The interior was altered in 1956, the congregation having declined. A major fundraising effort was organised led by the then minister, the Revd A. Ian Dunlop. This was one of the first subdivisions of major buildings in Edinburgh, with the reconstructed church occupying effectively the gallery level accessed by the main staircase from St Vincent Street, and a number of halls (including a main hall with fully fitted stage etc.) and meeting rooms formed below. These halls have over the years hosted a number of events including Festival Fringe shows. During the reconstruction the church fittings by architect David Rhind (1808–1883) were kept, as was the organ by Willis, which was re-built on the "gallery" level.

==Later uses==

On 27 June 2014, Leslie Benzies, a video game producer and at the time president of Rockstar North, announced a deal to purchase the church for over £500,000. He planned to preserve the building and create a trust composed of members of the community to manage it. However, in 2017, Philip Johnston, trustee for the Benzies Foundation announced, "We now believe we have taken this as far as we can".

On 12 July 2017, Peter Schaufuss, ballet dancer and founder of the English National Ballet School, purchased the church from the Benzies Foundation, stating "I plan to make the Great Hall a world-class theatre, one that will attract productions from leading companies from around the world". Ground and basement areas would be intended to find mixed commercial, cultural and community usage. St Stephen's has since his takeover gone through much refurbishment. The main hall, now named Ashton Hall, is one of the largest performing spaces in Scotland. The building is the home of newly founded Edinburgh Festival Ballet and its School and Scottish theatre school MGA Academy, as well as other cultural activities. It plays an important role in the community as well as its role as a venue at the annual Edinburgh Festival.

==Clock==

The 162 ft-high tower has the longest clock pendulum in Europe at 60 ft with a period of 8.6 seconds. The clock was installed in 1828 by James Ritchie & Son.

== Performing space ==
St Stephen's has hosted a number of shows at the Edinburgh Festival Fringe over the years. From 2001 to 2007 it hosted Wolfgang Hoffman's Aurora Nova venue, with a number of dance shows. Aurora Nova withdrew from the Fringe in 2008, citing costs and loss of sponsorship, and the space was not used in 2008. The space was revived in 2009, with The Arches at St Stephen's being planned for the 2009 festival.

Prior to this, it also hosted the Scottish Community Drama Association's 1963 Festival.

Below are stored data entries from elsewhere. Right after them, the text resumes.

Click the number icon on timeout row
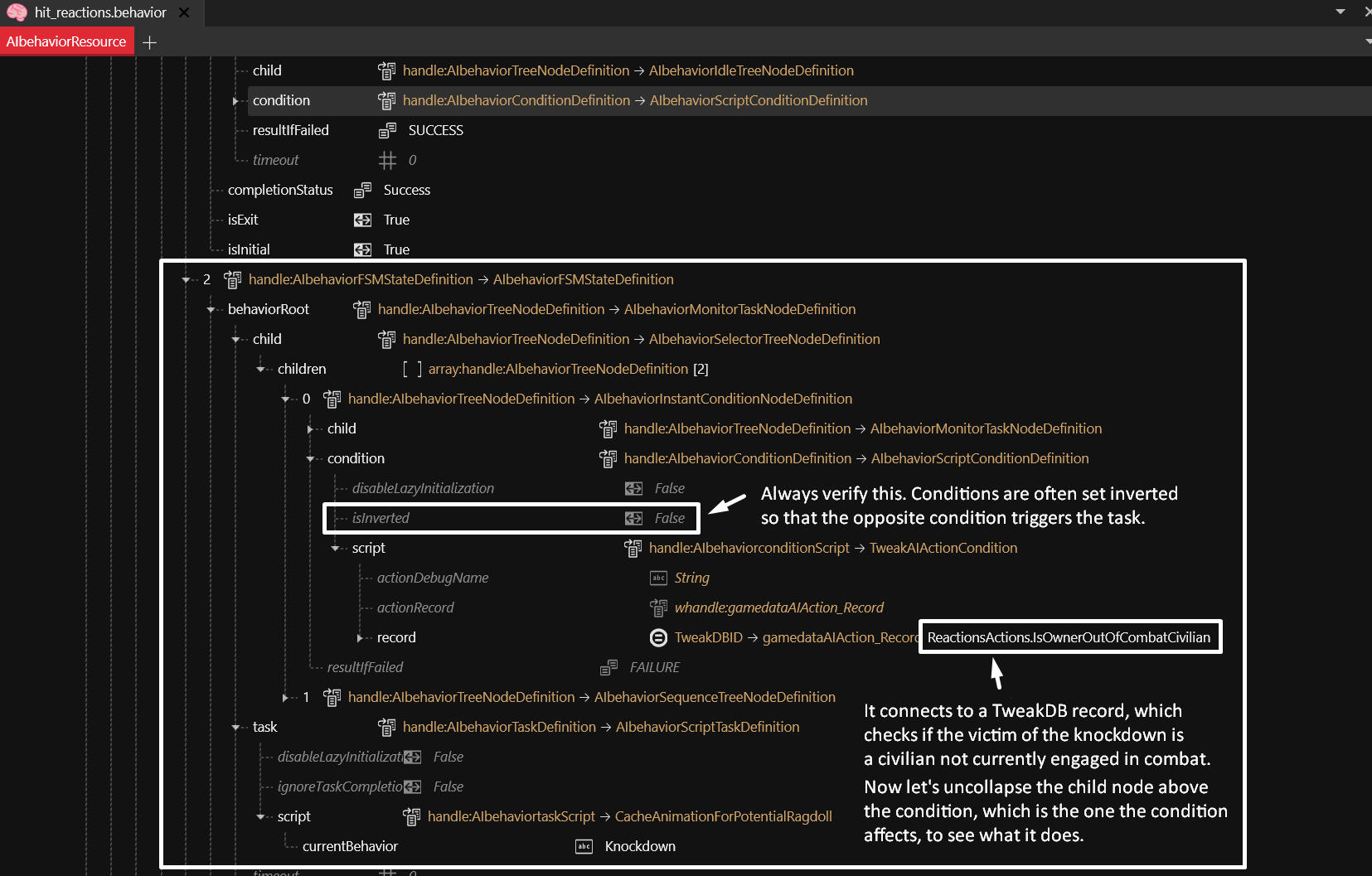click(387, 160)
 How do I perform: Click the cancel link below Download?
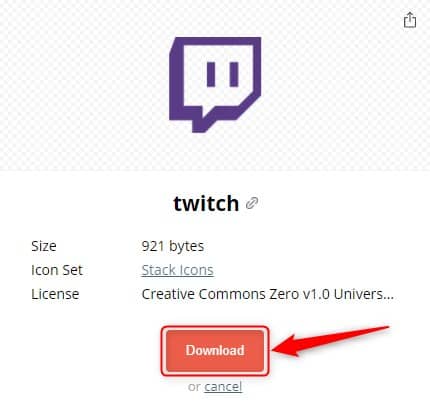click(223, 387)
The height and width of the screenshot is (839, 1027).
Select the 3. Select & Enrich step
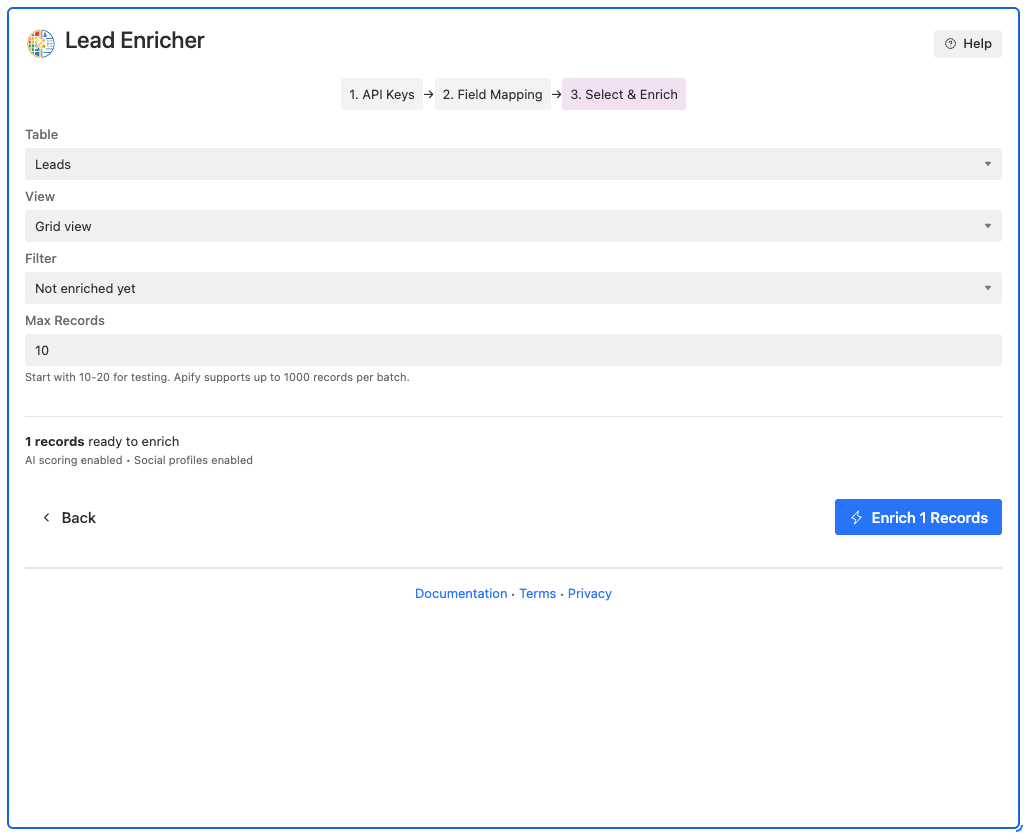click(x=623, y=94)
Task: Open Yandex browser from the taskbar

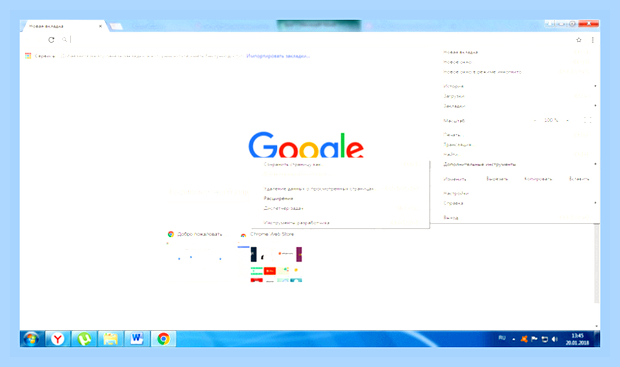Action: click(57, 339)
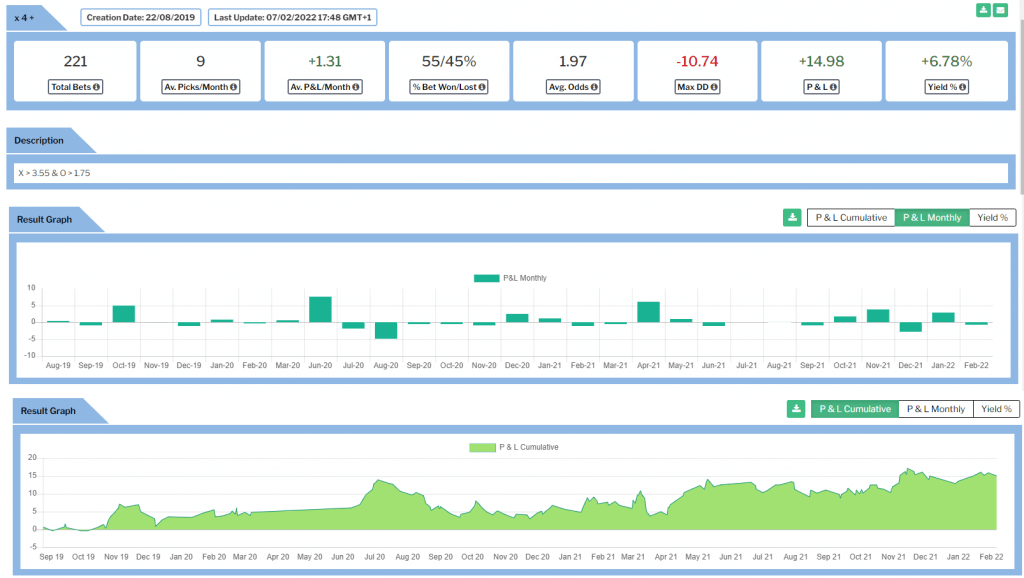1024x578 pixels.
Task: Click the info icon on Max DD
Action: coord(714,87)
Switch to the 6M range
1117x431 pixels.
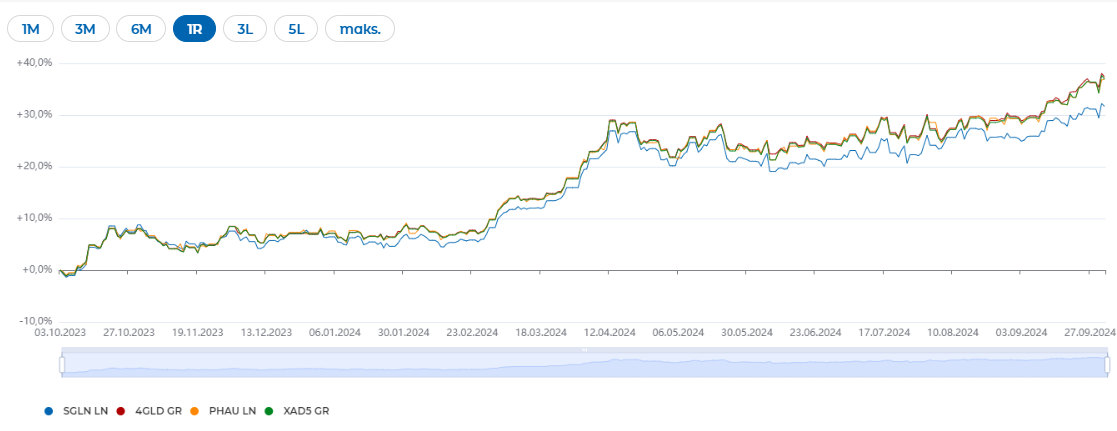[x=141, y=29]
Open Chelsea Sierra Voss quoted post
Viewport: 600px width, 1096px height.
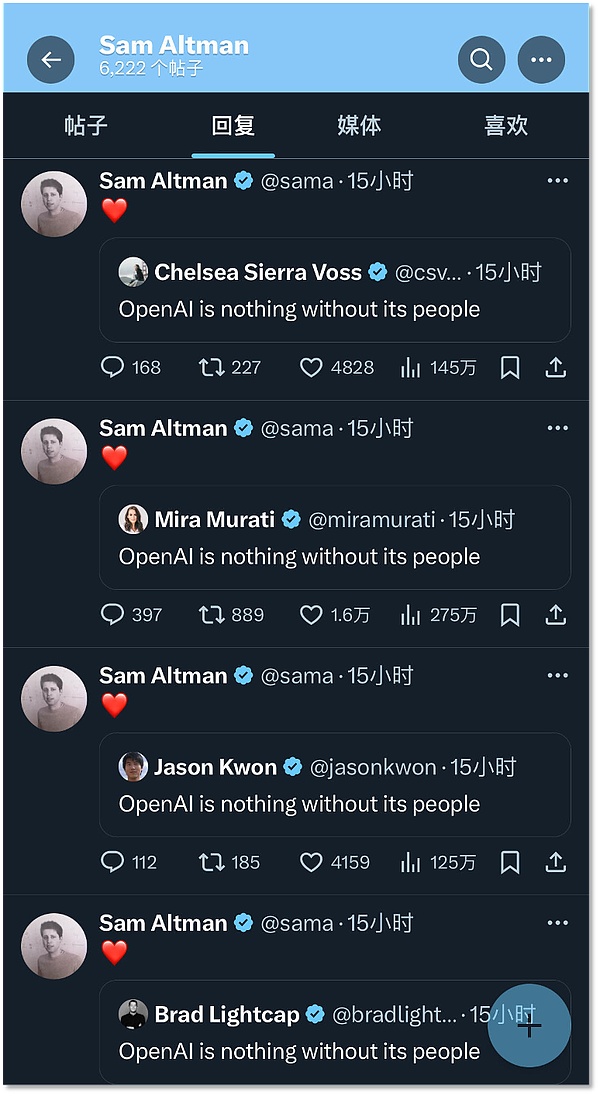click(x=335, y=290)
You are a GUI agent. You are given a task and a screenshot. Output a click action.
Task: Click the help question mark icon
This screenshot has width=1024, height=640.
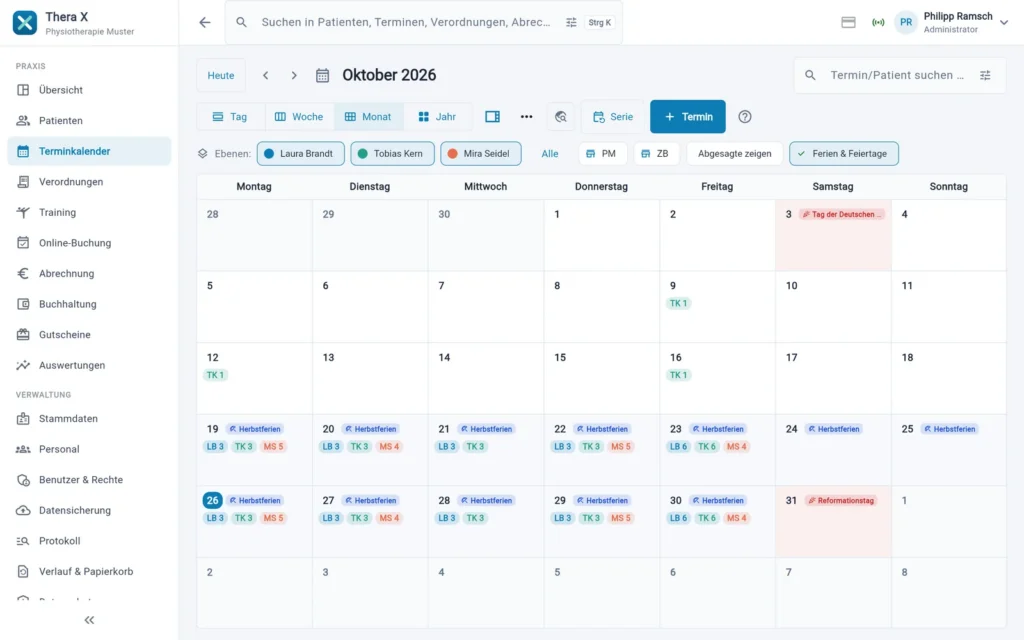click(x=744, y=117)
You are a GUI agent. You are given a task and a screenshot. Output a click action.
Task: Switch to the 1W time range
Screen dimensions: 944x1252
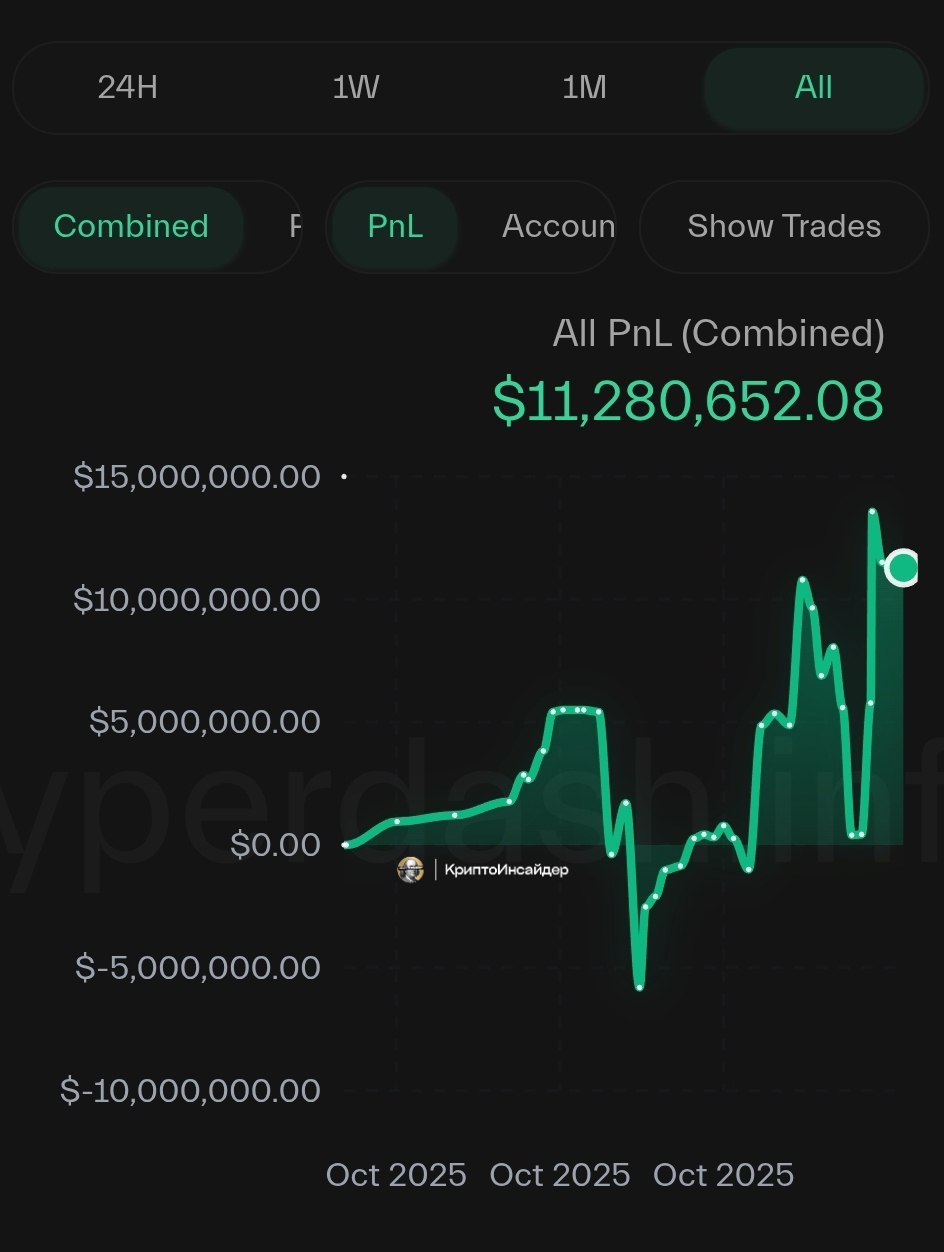[x=356, y=88]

In 2014, the building was for sale, with considerable speculation that it could be converted it into an arts centre with spaces for live music, dance and theatre.

== Stolperstein ==
A brass Stolperstein has been placed outside St Stephen's Church, Stockbridge, in memory of Jane Haining (1897–1944), unveiled in November 2025 in a ceremony attended by members of her family. The church had held a service for her in 1932 before she left for her work as a matron in Budapest.